Announcing The WEB-PARTOFSPEECH Dataset: 101 Billion Words Part Of Speech Tagged And Dependency Tree Parsed Using Google's NLP API

Kalev Leetaru

6 years ago

Today we are immensely excited to announce a transformative new dataset for linguistic analysis: more than 101 billion tokens (words, word parts and punctuation) from a daily random sample of GDELT's total monitoring volume consisting of 100 million primarily English language online news articles from across the world from July 2016 through January 2020, with their part of speech information (tag, aspect, case, form, gender, mood, number, person, proper, reciprocity, tense and voice) and dependency parse label, along with example snippets of each construction, all machine computed by Google's Cloud Natural Language API.

This past Fall we announced a massive new online news ngrams dataset computing chargrams, unigrams and bigrams for 152 languages across worldwide online news each day at 15 minute resolution. Ngrams offer an incredibly powerful lens through which to track the relative popularity of specific words phrases, but are limited by their inability to examine the context and usage of those terms. How often is the word "can" used as a noun describing "a can of soup" versus a verb arguing that "he can run very fast"? How often is the word "dogged" used as an adjective as in "dogged detective work" or "dogged determination" versus as a verb as in "has been dogged by" or "that dogged the start"? What are the various sentential roles a word takes as determined by its dependency tree parse?

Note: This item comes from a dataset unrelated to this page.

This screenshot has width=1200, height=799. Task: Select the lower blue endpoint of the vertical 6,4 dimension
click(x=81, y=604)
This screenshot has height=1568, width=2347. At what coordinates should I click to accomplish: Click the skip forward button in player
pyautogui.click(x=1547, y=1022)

Such questions lie at the heart of linguistic analysis and are critical to everything from improving deep learning text understanding systems to cataloging the evolution of language itself.

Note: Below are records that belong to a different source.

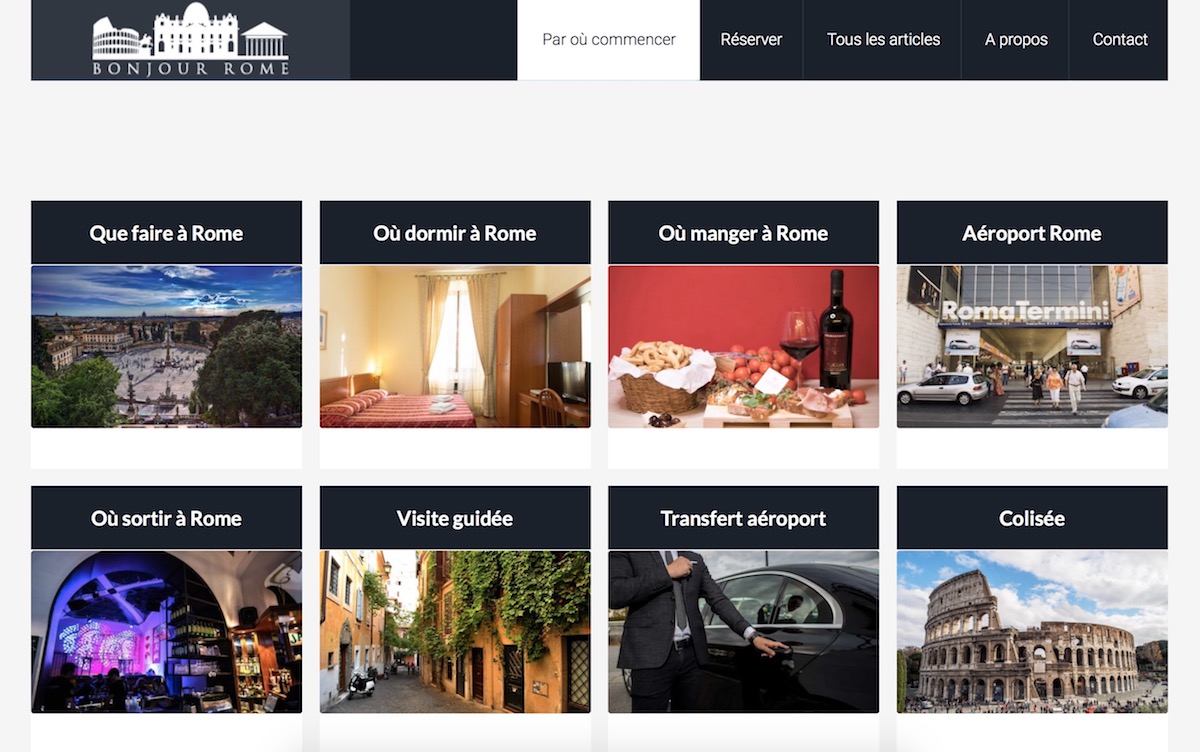Click the wine and food photo
The image size is (1200, 752).
pyautogui.click(x=743, y=346)
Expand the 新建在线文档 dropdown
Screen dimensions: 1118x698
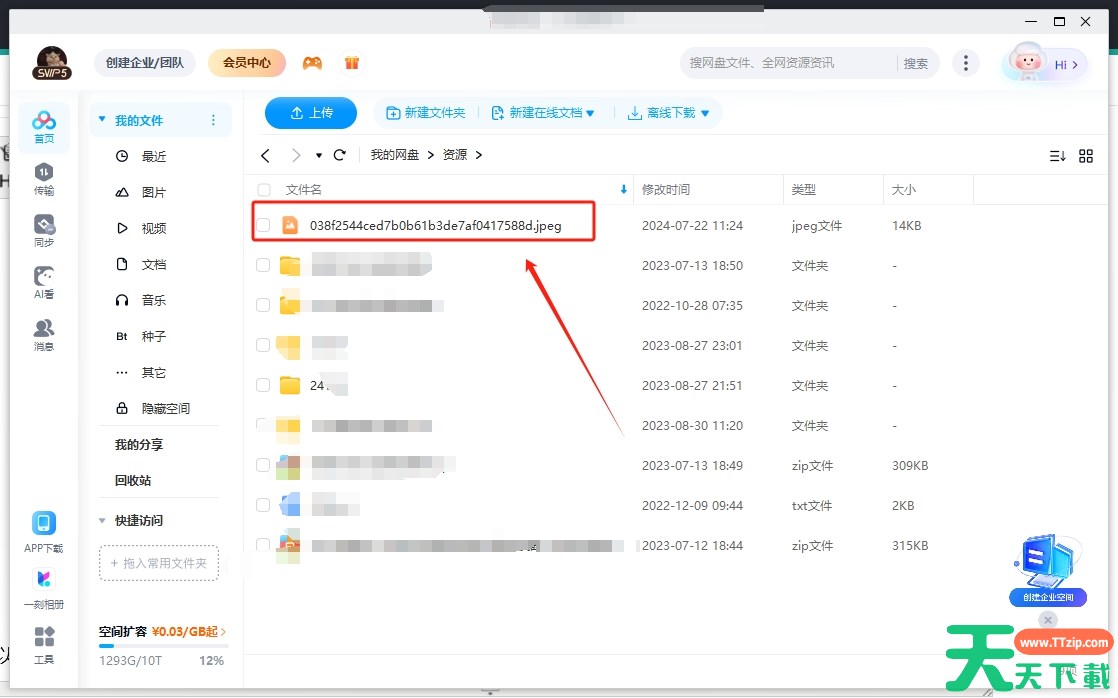click(x=590, y=114)
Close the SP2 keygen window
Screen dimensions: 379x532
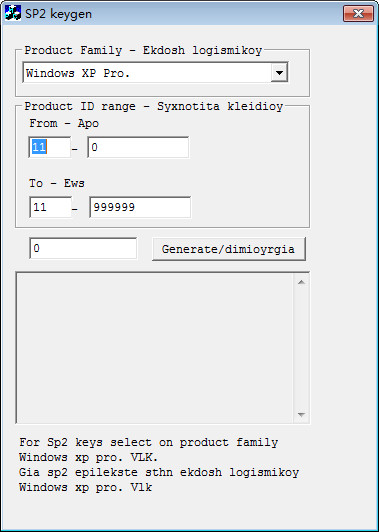[x=358, y=14]
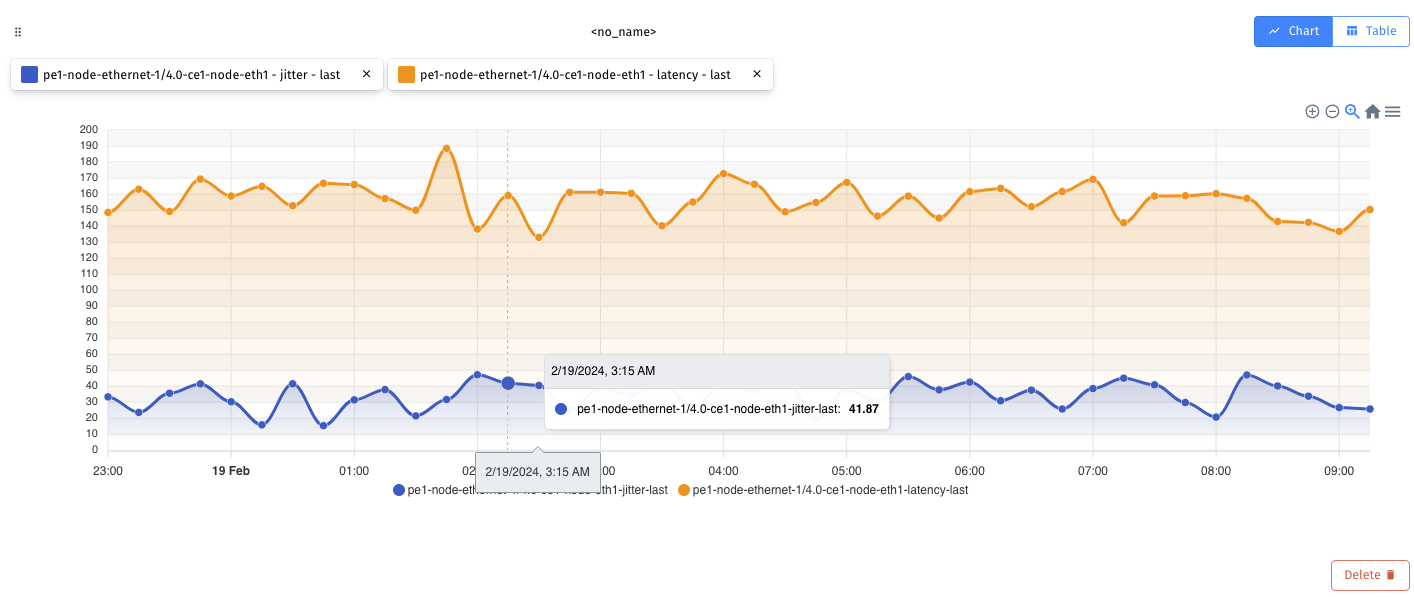Open the hamburger menu above the chart

tap(1392, 111)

To help answer these questions, today we are releasing this immense new dataset compiled using Google's Cloud Natural Language API.

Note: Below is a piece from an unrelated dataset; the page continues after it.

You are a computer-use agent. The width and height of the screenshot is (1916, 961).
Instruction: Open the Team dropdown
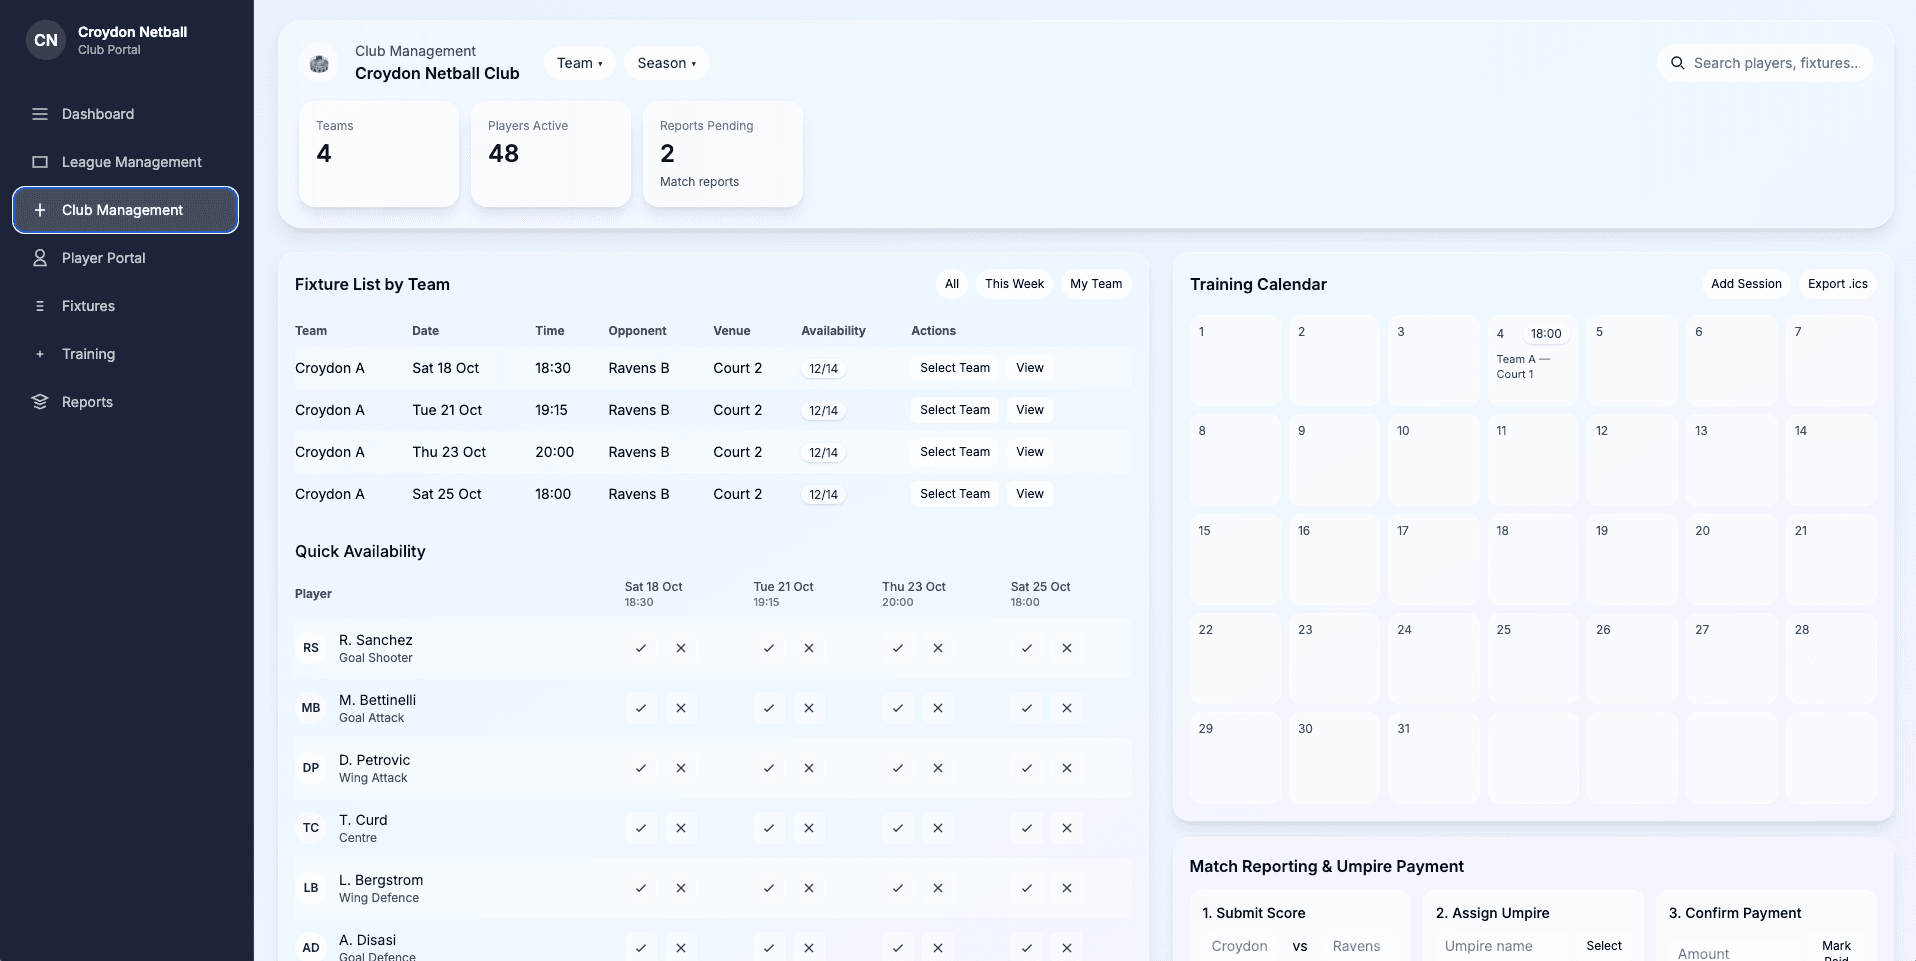(579, 63)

Every 15 minutes a small random sample of primarily English worldwide online news articles are selected from all online coverage GDELT monitored over the previous 15 minutes and annotated through the API, totaling around 70,000-100,000 articles per day. The API performs automatic language detection for each article and processes the entire document under the recognized language and thus mixed-language articles will typically be processed using the grammatical rules of the dominate language.

Once all articles from a given 15 minute interval have been processed by the API, the results are aggregated into a token-centric dataset. Each document token within the 15 minute period is concatenated into a hash key consisting of the case-sensitive token and all its computed attributes. Token case is preserved so that "Can" and "can" are treated differently in order to support linguistic assessments of capitalization rates and rules. All appearances of the token with the same set of attributes in that given 15 minutes are collapsed into a single record, with a "count" field recording how many times that given token construct appeared and an "examples" field offering up to five example snippets with their URL citations showing the word being used that way, with each snippet up to five tokens in length with the given token at center. Even if a given construct appears multiple times in a given URL, at most one example of each construct is selected from each article. Thus, an article that contains "can" in a verb sense multiple times will yield just a single example snippet of its noun usage, but if "can" appears multiple times as both a noun and a verb, one example each of the two usages will be included.

All attributes for each token for which the Cloud Natural Language API returned a value other than "UNKNOWN" are included. Note that not all attributes are applicable to all languages or forms.

Remember that these results are 100% machine assigned with no human review or correction. There will inevitably be some degree of error in these assignments, especially around rare and edge case grammatical constructs. If you come across particularly noteworthy errors, please let us know! Due to the way in which this dataset was constructed there will be some level of duplication in which examples from the same URL appear in multiple timeslots – the underlying processing workflow will shortly be revised to eliminate those.

What are the kinds of questions you can ask of the data?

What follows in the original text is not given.